Respon sederhana yang dapat diberikan untuk orang di sekitar kita yang mengalami Gangguan Jiwa
Pada saat itu, saya sedikit terselamatkan oleh sifat saya yang terbuka, ekstrovert kata orang jaman sekarang. Saya berusaha menceritakan kondisi emosi saya kepada salah satu orang yang saya percaya. Namun, responnya saat itu cenderung bingung dengan apa yang saya sampaikan. Dia tak mengatakan apa pun, hanya mendengarkan. Namun, reaksi mendengarkannya itu sudah membuat saya merasa sedikit lega dan senang.
Setelah curhat dengan orang yang saya dapat percaya tersebut, saya masih terus mencari apa yang sebenarnya terjadi. Kenapa saya terus menerus merasa bersalah dan tak berharga? Akhirnya saya putuskan untuk datang pada guru BK. Sesampainya di sana, saya hanya punya sedikit kesempatan bicara, tapi saya mendapat buaanyaaakk sekali nasihat. Terus terang, saya tidak merasa happy dengan respon  tersebut.

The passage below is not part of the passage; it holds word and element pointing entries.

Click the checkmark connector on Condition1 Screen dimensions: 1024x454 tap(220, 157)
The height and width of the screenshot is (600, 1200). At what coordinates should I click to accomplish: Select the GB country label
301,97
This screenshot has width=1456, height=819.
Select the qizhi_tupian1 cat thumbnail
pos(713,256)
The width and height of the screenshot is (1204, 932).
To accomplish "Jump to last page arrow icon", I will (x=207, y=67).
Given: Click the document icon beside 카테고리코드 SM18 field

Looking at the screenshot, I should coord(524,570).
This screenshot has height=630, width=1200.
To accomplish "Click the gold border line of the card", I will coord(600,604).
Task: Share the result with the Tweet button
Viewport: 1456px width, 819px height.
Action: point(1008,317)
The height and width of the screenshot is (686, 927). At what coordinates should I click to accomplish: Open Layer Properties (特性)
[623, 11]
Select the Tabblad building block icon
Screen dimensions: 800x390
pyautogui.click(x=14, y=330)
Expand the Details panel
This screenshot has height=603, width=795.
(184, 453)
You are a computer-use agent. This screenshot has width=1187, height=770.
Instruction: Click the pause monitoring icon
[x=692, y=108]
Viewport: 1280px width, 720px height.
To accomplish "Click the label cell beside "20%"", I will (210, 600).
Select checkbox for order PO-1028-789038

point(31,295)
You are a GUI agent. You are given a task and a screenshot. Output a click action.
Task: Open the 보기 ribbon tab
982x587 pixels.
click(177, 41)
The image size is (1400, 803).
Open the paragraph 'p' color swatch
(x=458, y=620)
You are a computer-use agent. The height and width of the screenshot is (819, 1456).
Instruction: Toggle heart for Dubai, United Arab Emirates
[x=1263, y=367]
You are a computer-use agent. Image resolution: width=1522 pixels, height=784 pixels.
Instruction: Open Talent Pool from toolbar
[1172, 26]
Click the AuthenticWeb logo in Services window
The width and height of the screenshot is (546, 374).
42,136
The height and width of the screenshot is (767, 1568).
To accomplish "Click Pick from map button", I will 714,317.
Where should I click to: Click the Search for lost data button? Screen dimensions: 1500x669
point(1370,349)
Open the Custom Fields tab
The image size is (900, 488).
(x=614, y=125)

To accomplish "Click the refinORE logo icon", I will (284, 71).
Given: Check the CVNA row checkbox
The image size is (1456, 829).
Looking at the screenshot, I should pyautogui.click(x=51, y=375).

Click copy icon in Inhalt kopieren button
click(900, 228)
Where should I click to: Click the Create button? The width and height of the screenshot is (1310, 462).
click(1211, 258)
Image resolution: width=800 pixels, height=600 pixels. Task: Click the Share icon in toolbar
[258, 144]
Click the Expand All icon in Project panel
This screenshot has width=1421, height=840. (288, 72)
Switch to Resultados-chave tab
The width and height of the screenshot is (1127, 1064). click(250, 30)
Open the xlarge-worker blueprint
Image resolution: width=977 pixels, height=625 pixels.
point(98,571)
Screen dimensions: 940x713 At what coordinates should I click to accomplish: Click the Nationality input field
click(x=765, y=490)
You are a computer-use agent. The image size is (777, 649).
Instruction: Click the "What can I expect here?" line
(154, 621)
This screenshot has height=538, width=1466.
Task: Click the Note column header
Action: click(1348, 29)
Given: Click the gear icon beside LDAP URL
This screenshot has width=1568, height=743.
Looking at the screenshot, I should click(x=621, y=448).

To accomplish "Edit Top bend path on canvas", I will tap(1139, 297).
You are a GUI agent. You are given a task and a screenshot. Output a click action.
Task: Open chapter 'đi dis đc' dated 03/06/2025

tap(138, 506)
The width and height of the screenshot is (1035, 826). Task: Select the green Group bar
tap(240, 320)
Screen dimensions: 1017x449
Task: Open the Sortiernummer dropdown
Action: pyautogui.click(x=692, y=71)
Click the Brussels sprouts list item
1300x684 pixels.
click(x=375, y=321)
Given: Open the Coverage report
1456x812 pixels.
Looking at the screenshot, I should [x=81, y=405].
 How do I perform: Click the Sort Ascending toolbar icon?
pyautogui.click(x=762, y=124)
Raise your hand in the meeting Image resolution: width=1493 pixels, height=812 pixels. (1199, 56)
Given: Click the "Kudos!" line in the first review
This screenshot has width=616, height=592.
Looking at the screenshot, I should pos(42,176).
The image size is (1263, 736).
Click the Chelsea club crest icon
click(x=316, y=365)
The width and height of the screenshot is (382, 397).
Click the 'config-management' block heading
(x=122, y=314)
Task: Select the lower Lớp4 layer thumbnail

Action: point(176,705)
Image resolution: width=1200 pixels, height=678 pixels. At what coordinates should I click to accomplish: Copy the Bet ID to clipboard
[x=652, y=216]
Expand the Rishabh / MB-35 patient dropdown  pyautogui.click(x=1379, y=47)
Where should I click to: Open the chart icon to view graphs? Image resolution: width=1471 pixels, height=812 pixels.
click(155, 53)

Refleksi saya, ketika kita dipercaya atau ada orang yang datang dengan berbagai keluh kesah tentang dirinya, kesediaan mendengarkan menjadi respon penting yang perlu segera diberikan. Tidak perlu sibuk dengan mencari cara bagaimana menasihati atau memberikan solusi, namun dengan bersedia meluangkan waktu dan telinga dengan sepenuh hati akan dapat menjadi respon penting yang diperlukan baginya.
***
Saya yakin saya bukan satu-satunya orang yang pernah mengalami hal semacam ini. Ada banyak orang di luar sana pernah atau sedang mengalami emosi-emosi atau pikiran-pikiran yang sulit dimengerti oleh dirinya sendiri.
Buat teman-teman yang sedang mengalami kegundahan ini, carilah pertolongan, minimal dengan bercerita pada orang yang dipercaya.
Buat teman-teman yang mengetahui ada seseorang yang sedang berada dalam situasi ini, sediakanlah diri untuk mendengarkannya. Apabila diperlukan bantulah ia untuk mendapatkan pertolongan profesional.
Terakhir, hal yang dapat kita lakukan sama-sama ialah berhenti untuk menghakimi dan memberikan stigma negatif terhadap orang dengan gangguan jiwa. Stigma hanya akan membuat orang dengan gangguan jiwa menutup diri dan tak mendapat pertolongan.
Gangguan jiwa dapat menimpa siapa saja, termasuk diri kita tanpa kita menyadarinya.